Insurance coverage is the primary financial barrier. CGMs carry FDA clearance for diabetes management, not for wellness monitoring in normoglycemic adults. As a result, most commercial insurers and Medicare will not reimburse CGM costs for non-diabetic individuals. The Centers for Medicare & Medicaid Services (CMS) explicitly requires a diabetes diagnosis and insulin use (or documented problematic hypoglycemia) for CGM coverage 8.
Nutrisense does not bill insurance on the subscriber's behalf. The full cost is out-of-pocket. Some users with HSA or FSA accounts have reported successfully using those funds, though eligibility depends on the account administrator's interpretation of "medical necessity."

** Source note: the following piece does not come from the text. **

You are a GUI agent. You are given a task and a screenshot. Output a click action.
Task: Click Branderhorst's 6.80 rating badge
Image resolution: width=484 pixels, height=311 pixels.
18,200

For context, the retail cost of a single FreeStyle Libre 3 sensor at a pharmacy (with a prescription for diabetes) runs approximately $35 to $75 with insurance. Without insurance, the cash price is roughly $75 to $150 per sensor. Nutrisense's monthly pricing includes the sensors, the app platform, and dietitian access, which accounts for the markup over pharmacy pricing.
Is Nutrisense Legit? Evaluating the Evidence Honestly
Nutrisense is a legitimate company that ships real, FDA-cleared CGM devices and employs credentialed dietitians. That part is straightforward.

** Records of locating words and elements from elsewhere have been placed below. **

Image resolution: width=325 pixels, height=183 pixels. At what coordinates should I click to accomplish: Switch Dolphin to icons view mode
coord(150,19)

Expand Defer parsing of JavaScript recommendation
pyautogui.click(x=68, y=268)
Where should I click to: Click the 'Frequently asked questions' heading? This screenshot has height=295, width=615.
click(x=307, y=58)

The harder question is whether the service delivers outcomes that justify the cost for a non-diabetic user. Several considerations apply.

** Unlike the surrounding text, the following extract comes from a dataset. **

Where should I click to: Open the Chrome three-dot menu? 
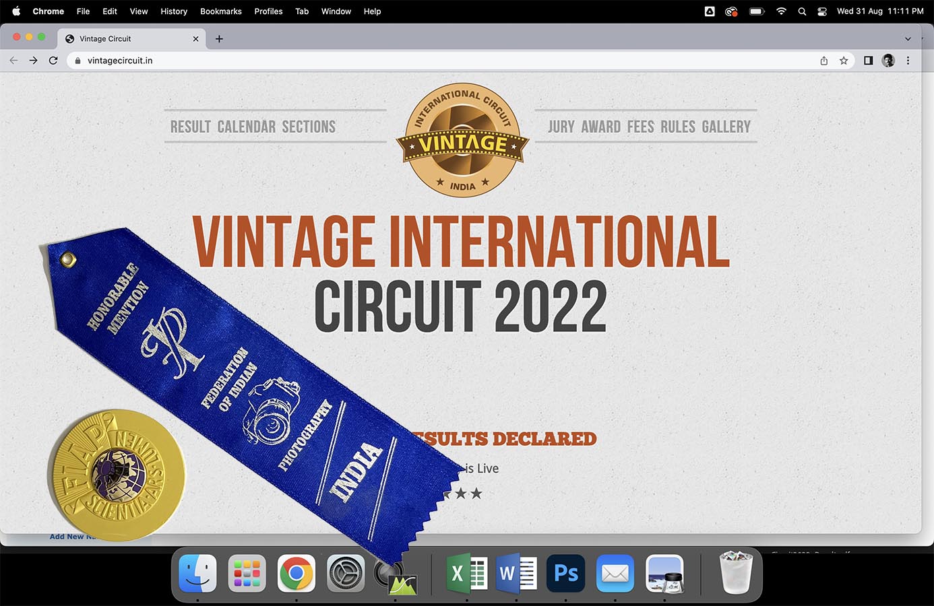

What the data supports: CGMs produce accurate glucose readings. The FreeStyle Libre 3 has a mean absolute relative difference (MARD) of 7.9%, and the Dexcom G7 reports a MARD of 8.2%, both within the FDA's acceptable accuracy threshold 9. The devices work as advertised. Food logging combined with glucose feedback can help users identify personal glycemic triggers, a finding supported by a 2019 Cell study (N=800) that demonstrated high interindividual variability in postprandial glucose responses to identical meals 10.
What the data does not support: Long-term health outcome improvements from CGM use in non-diabetic populations. No randomized controlled trial has shown that CGM-guided behavior change in healthy adults reduces cardiovascular events, prevents diabetes onset, or improves mortality. The longest published follow-up in a non-diabetic CGM study is 8 weeks 3.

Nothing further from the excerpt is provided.